Davlatali Rakhmonaliev, Tajikistan State Television, August 18, 1994, Dushanbe
Rakhmonaliev, director of programming at Tajikistan State Television, was fatally shot in front of his home in Dushanbe. He reportedly had close ties to the pro-Communist government.

Khamidjon Khakimov, Khaksuz, November 18, 1994, Dushanbe
Editor Khakimov was shot in the head in Dushanbe and died overnight. He was a prominent member of Tajikistan's Uzbek minority.

1995

Muhiddin Olimpur, BBC, December 12, 1995, Dushanbe
Olimpur, head of the BBC's Persian Service bureau in Tajikistan, was found dead near the University of Tajikistan in Dushanbe with a gunshot wound to his head. Nothing had been stolen from him, even though he was wearing a gold ring and carrying several documents.

On July 29, 2003, Tajikistan's Supreme Court ruled that Narzibek Davlatov and Akhtam Toirov were accomplices in the murders of Olimpur and ORT correspondent Viktor Nikulin (see below).
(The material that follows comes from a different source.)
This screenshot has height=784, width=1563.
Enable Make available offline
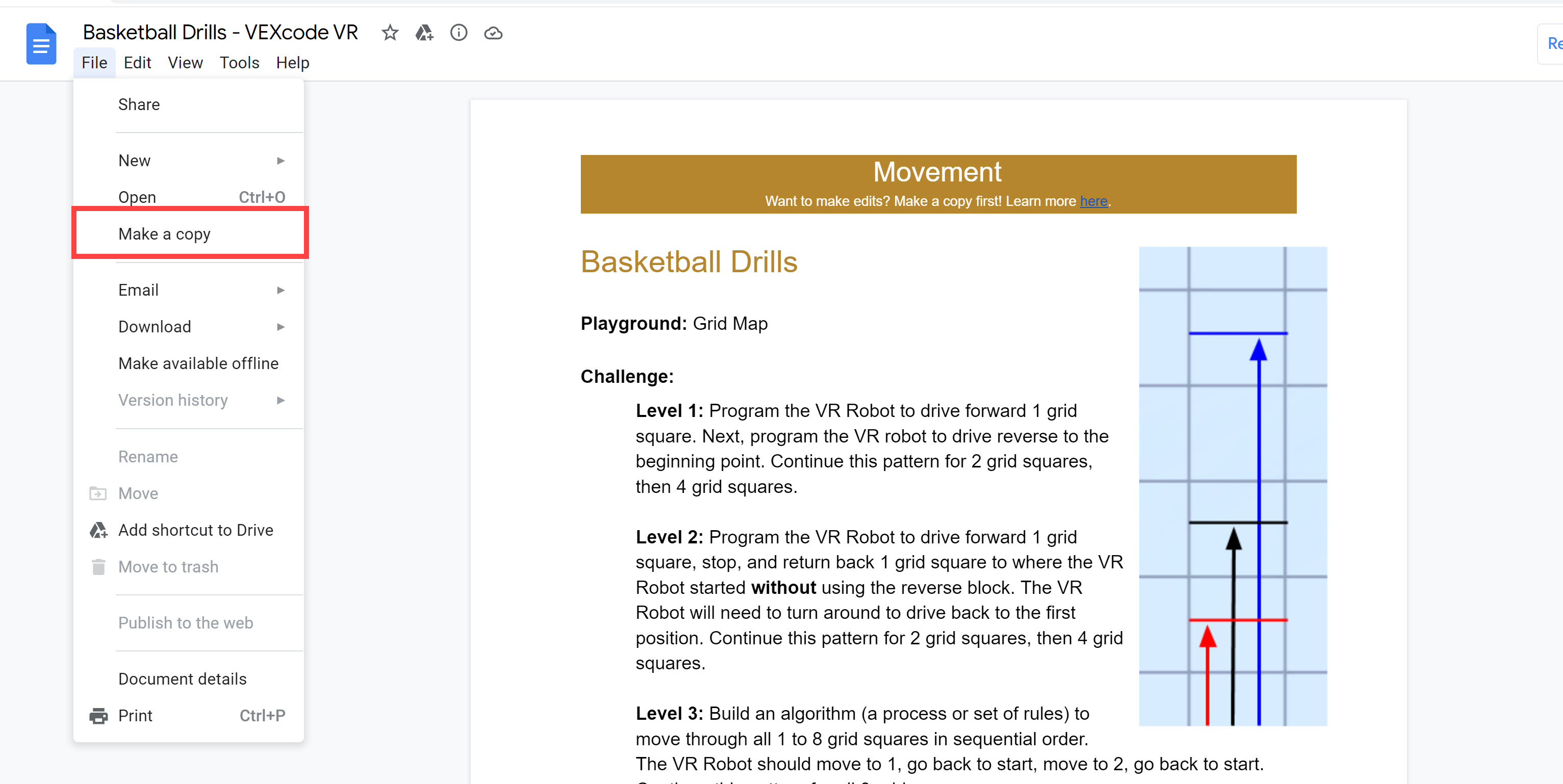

The court sentenced Davlatov and Toirov to 15 and 22 years in prison, respectively.

The presiding judge in the case, Makhmadali Vatanov, told the Russian news agency RIA Novosti that the murders were ordered by Nozim Yunusov, a field commander with the United Tajik Opposition who died during the civil war. The man suspected by the authorities of carrying out the killings, Nasrullo Sharipov, is serving a prison term in St. Petersburg, Russia, for an unrelated crime, according to Russian news reports. Russian authorities have rejected Tajikistan's extradition request.

1996

Viktor Nikulin, Russian Public TV (ORT), March 28, 1996, Dushanbe
Correspondent Nikulin was fatally shot at the door to his ORT office. He had received three threatening telephone calls the week before he was killed.
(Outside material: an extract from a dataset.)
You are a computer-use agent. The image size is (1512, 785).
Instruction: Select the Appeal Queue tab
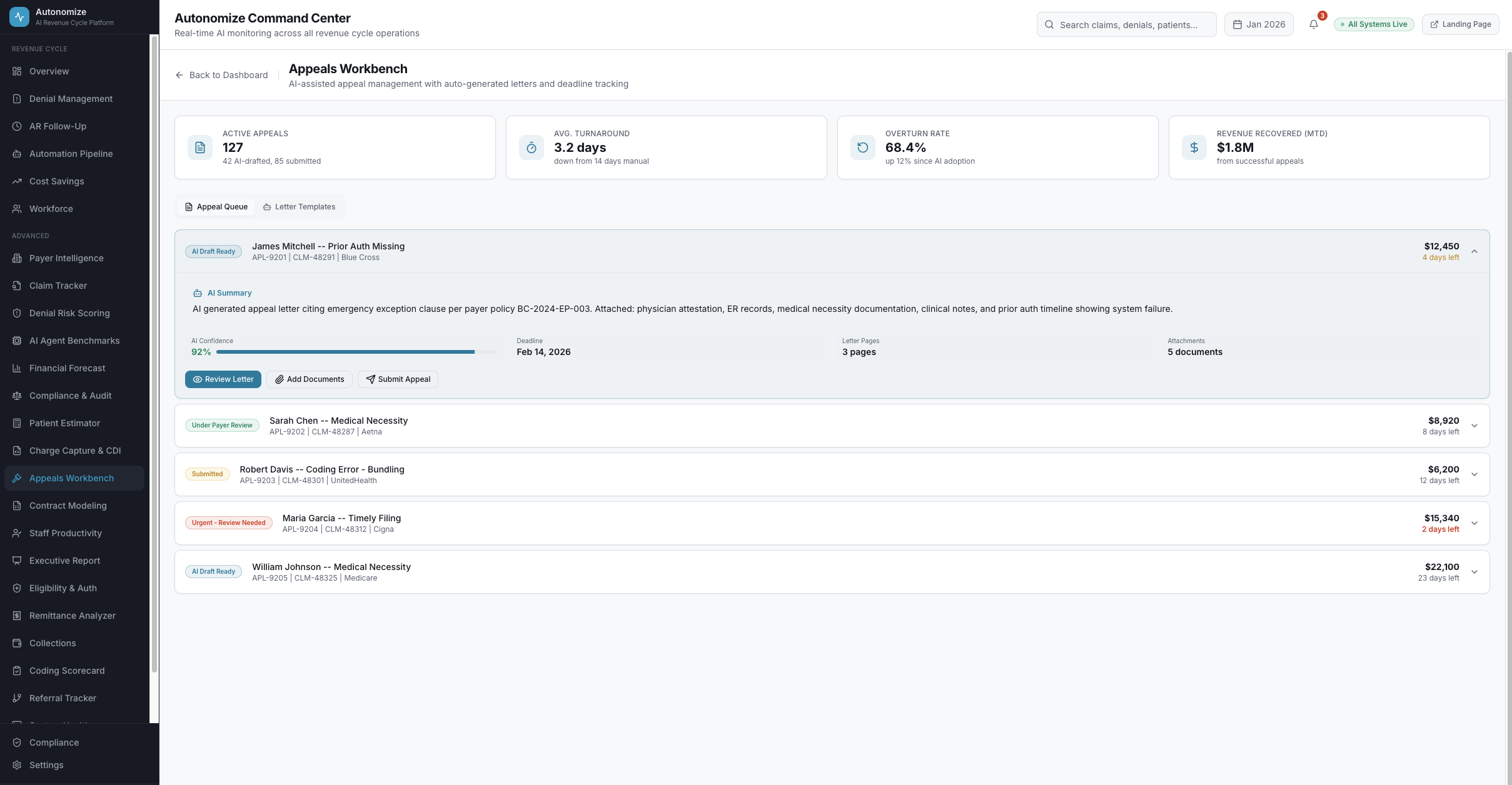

On July 29, 2003, Tajikistan's Supreme Court ruled that Narzibek Davlatov and Akhtam Toirov were accomplices in the murders of Nikulin and the BBC's Muhiddin Olimpur (see above). The court sentenced Davlatov and Toirov to 15 and 22 years in prison, respectively.

The presiding judge in the case, Makhmadali Vatanov, told the Russian news agency RIA Novosti that the murders were ordered by Nozim Yunusov, a field commander with the United Tajik Opposition who died during the civil war. The man suspected by the authorities of carrying out the killings, Nasrullo Sharipov, is serving a prison term in St. Petersburg, Russia, for an unrelated crime, according to Russian news reports. Russian authorities have rejected Tajikistan's extradition request.

1999

Dzhumakhon Khotami, July 5, 1999, Dushanbe
Khotami, chief spokesperson for Tajikistan's Interior Ministry, was assassinated. He anchored a weekly program on national TV in which he aired in-depth investigative reports on drug trafficking and organized crime.
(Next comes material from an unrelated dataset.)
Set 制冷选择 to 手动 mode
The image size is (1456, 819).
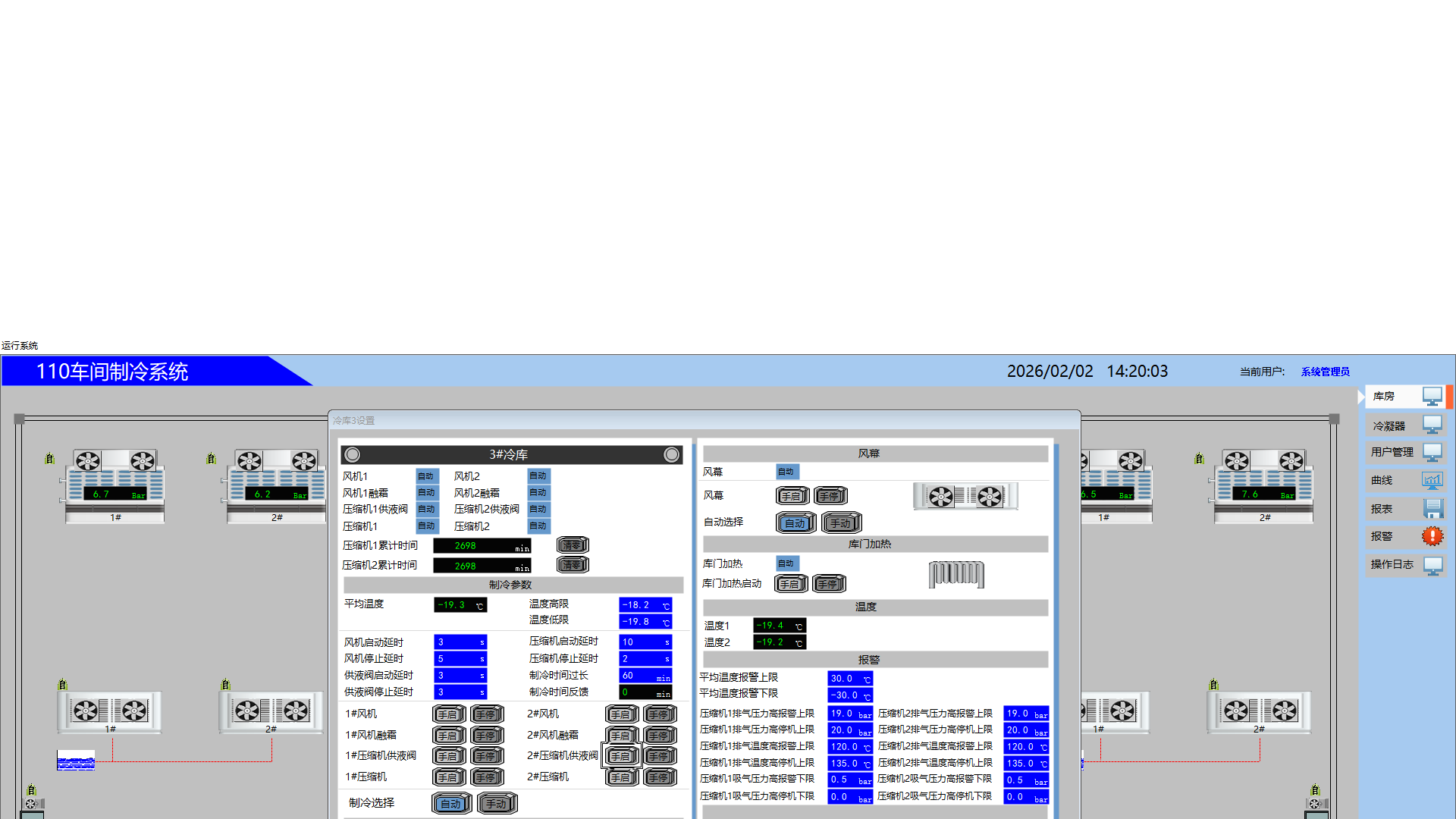point(497,803)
A group of Tajik journalists that visited CPJ in New York City a week after the killing said he was highly respected for his professionalism and courage. He had long stated publicly that he expected to be killed one day in retaliation for his revelations about the country's drug bosses, whose names he broadcast on his program. While the local media referred to him as a journalist, Western news agencies did not because he was a high-ranking Interior Ministry official.

Yakhyakhon Isayev, a suspect in Khotami's murder, was killed by police officers on February 19, 2001, during an effort to capture him, the Interfax news agency reported.